▶ **Required work**
Answer with the exact lines of the following material from the one containing "Given: Open the Shadows tab" through the one containing "Select the third", both end lines included.

▶ **Provided information**
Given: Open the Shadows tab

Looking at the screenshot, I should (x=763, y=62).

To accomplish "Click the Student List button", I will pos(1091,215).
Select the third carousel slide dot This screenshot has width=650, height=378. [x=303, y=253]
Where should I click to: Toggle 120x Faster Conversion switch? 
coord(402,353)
--
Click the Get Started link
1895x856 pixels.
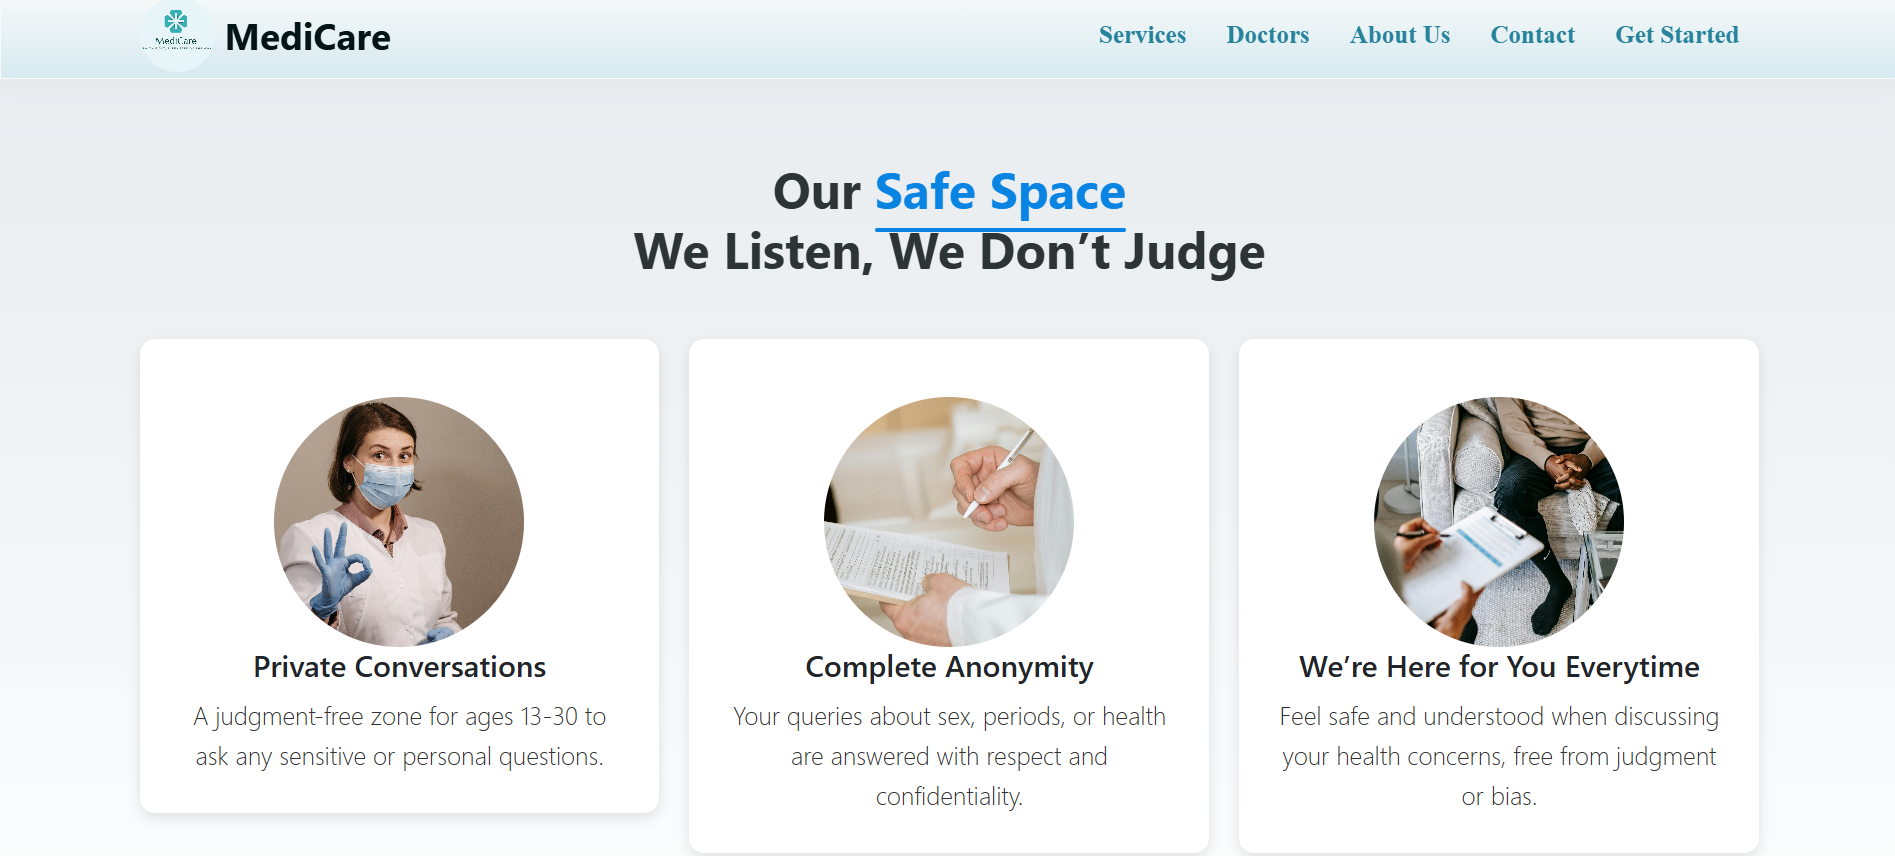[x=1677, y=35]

▶ **Reply**
Given: Open the Shadows tab

Looking at the screenshot, I should (x=763, y=62).

To accomplish "Click the Student List button", I will pos(1091,215).
Select the third carousel slide dot This screenshot has width=650, height=378. [x=303, y=253]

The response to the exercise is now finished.